420: The Battle over AI Training Data, Google’s PaLM 2, France + Nuclear, Microsoft's Fusion Deal, Global Defense Spending, and US Fertility
"Free-thinking isn’t free"
Free-thinking isn’t free. But it’s worth the price.
—Me in Edition #117 (is it pretentions to quote myself up here? I dunno, the whole rest of the thing is mostly me, so why not up here too once in a while if fits the tone I’m aiming for..?)
🧌🧙♂️🧟♂️⚔️🛡️🏰 Last week, I allowed my 9-year-old son to stay up late and observe part of my weekly Dungeons & Dragons game with a group of 5 friends. He had been curious about it for a while, and the more I described how the game worked, the more questions he had — which is a good sign!
If you answer 1 question and it generates 3 new questions, you’ve really tapped into a deep well of curiosity!
Timing was perfect, the gameplay he witnessed was particularly action-packed and funny. Luckily he didn’t get to witness us be indecisive about what to do for 15 minutes and instead saw us get ambushed by Kobolds in a strange Half-Life, Black Mesa-style high-tech bunker buried in the middle of a high-fantasy, medieval-style world. It’s fun to occasionally mix technology levels and embrace anachronism!
The following day he had so many questions! It was clear that he loved the freedom and creativity inherent to the game.
We settled on this way to describe it: It’s like virtual reality (VR), but without a headset, as the players just generate it all in their minds.
😩 ⏯️ I don’t understand how some consumer products are deemed “good enough” to be shipped to customers by their design and engineering teams.
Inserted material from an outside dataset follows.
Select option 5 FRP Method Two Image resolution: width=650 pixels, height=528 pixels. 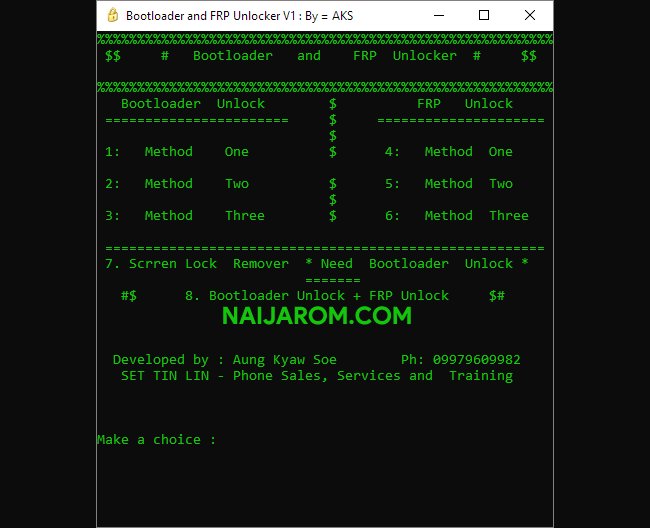coord(449,184)
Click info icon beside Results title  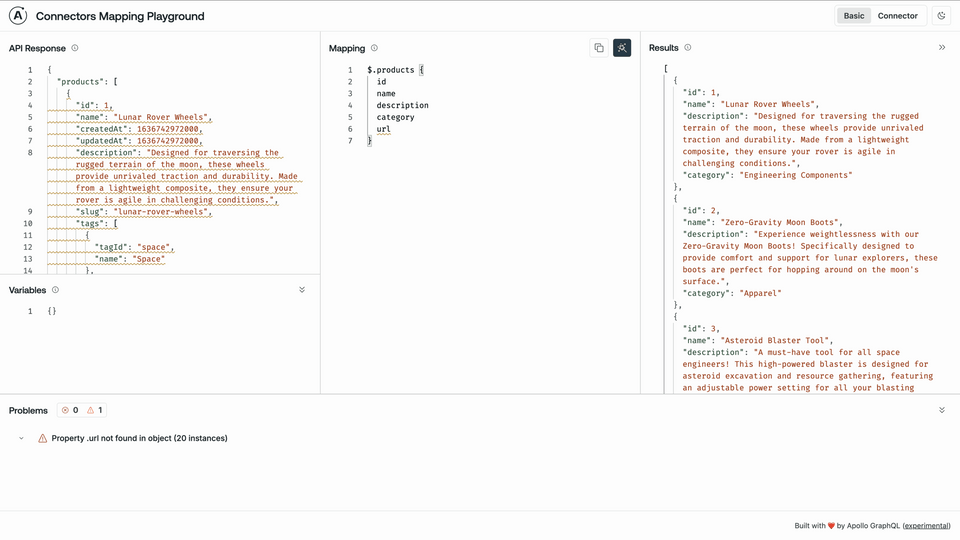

Allow me a detour to illustrate:
In a first-person shooter game like ‘Call of Duty’, there are trillions of calculations happening every second to render complex 3D scenes, simulate physics, compute enemy AI, etc — both the GPU and CPU are performing an astounding amount of work. Despite this, interactions through the mouse or keyboard feel *instantaneous*.
However, when interacting with various consumer electronics, pressing buttons like 'play,' 'pause,' 'menu,' or 'change channel' results in a noticeable delay. WHY CAN’T THESE SIMPLE TASKS BE MADE INSTANT?
Don’t get me wrong, it’s not that I don’t understand that there are technical challenges. I just want them to be worked on and progress to be made. I want someone to give a damn about UI responsiveness!
🧠 The other simulation hypothesis (via Rick Rubin’s book ‘The Creative Act’):
The outside universe we perceive doesn't exist as such. Through a series of electrical and chemical reactions, we generate a reality internally. We create forests and oceans, warmth and cold. We read words, hear voices, and form interpretations. Then, in instant, produce a response. All of this in a world of our own creation.
At our core, we are about 3 pounds of wet meat trapped in a dark skull. Everything we perceive is generated in there. Ain’t sentient life something special?
🏦 💰 Liberty Capital 💳 💴
⚖️👩🏻⚖️ What is “fair use” when it comes to AI training data? Which way will regulation go? 🤔
This is the central question that will bifurcate AI development in one direction or the other, and I’m really curious to see what the courts and legislators will decide.
It could go in any direction. That stuff is unpredictable and can largely rest on which special interests have the ear of politicians, where is it perceived that votes can be won, how powerful and influential the industry is, how well understood or misunderstood the technical aspects are, etc. (see also: Regulators who didn’t know Facebook made money by selling ads)
I think you know where I (mostly) stand on this, I’ve written about it many times. I can still change my mind and will update as more facts come in, but generally, I think that it’s dangerous to try to put too many restrictions on “learning” from something, whether to a human or AI.
If you want to regulate things, the output is a better place to do it. ie. A generative model can create Mickey Mouse pictures, but if you decide to make some and try to sell them, then you can be stopped by the IP owner.
The big open question is whether publicly available online data should be accessible to everyone, including machines, or if only humans should be permitted to 'read' and 'learn' from it. Should artificial intelligence be limited in accessing otherwise public data, particularly when the learning process generates a distinct set of data, akin to how one's brain doesn't store every book, song, or film experienced, yet still derives patterns and ideas from them?
Google has certainly been able to scrape the entire public web under fair use to train its search engine. I think it would have been a bad thing if they had to ask permission and pay each website to do so because they were creating a commercial product with "their data".
What if in 1998 the courts or legislators had said that search engines needed permission from each website in the world to index them? How different would the world be today?